Work required. Give back all of the data exactly as written.

-------

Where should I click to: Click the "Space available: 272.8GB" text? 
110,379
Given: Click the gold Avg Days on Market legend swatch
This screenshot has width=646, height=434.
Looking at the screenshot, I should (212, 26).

-------

Written solution.
Where should I click to: Click the "Space available: 272.8GB" text? 
110,379
Given: Click the gold Avg Days on Market legend swatch
This screenshot has width=646, height=434.
Looking at the screenshot, I should (212, 26).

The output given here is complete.